Données sur la position des mots et des objets
******

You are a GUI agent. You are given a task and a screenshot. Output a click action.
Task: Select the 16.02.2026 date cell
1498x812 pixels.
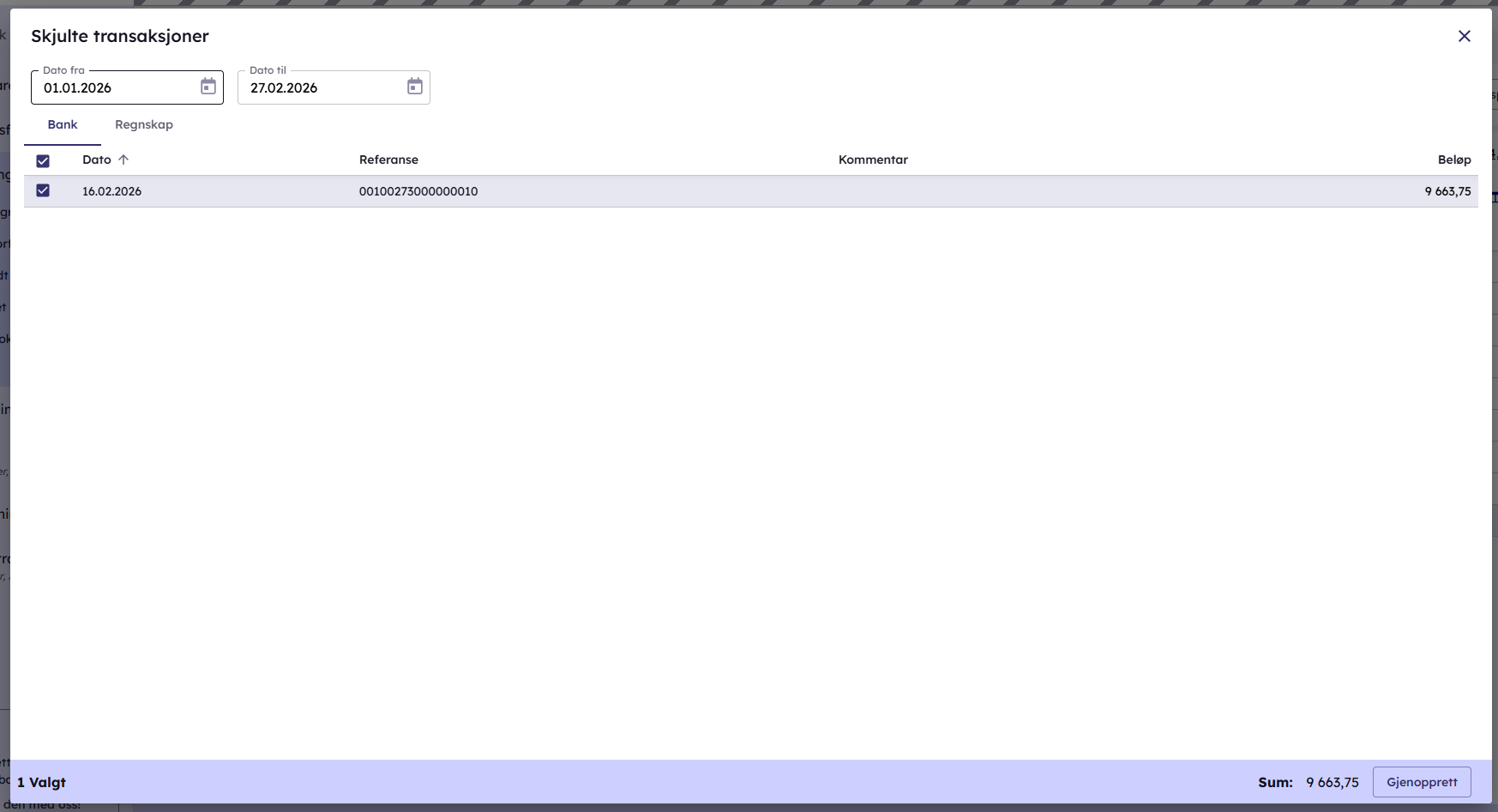click(111, 192)
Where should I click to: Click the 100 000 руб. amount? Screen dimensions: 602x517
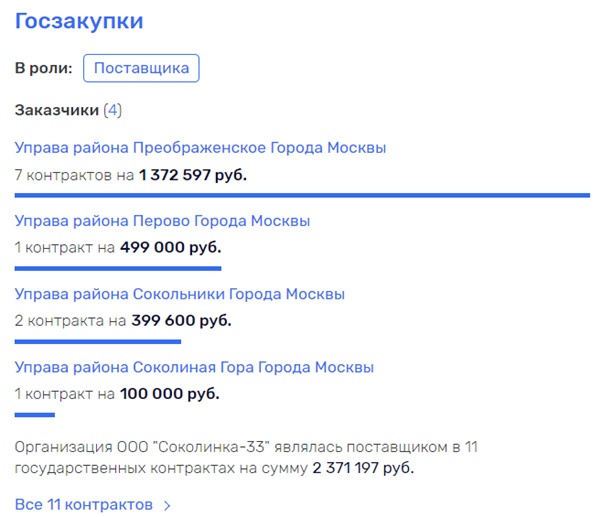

******

Consigne >>
Transformez les lignes de toutes les entrées en une liste JSON de chaînes, une chaîne par ligne, sans les lignes vides. N'incluez pas les images dans la réponse.

La solution >>
[
  "You are a GUI agent. You are given a task and a screenshot. Output a click action.",
  "Task: Select the 16.02.2026 date cell",
  "1498x812 pixels.",
  "click(111, 192)",
  "Where should I click to: Click the 100 000 руб. amount? Screen dimensions: 602x517"
]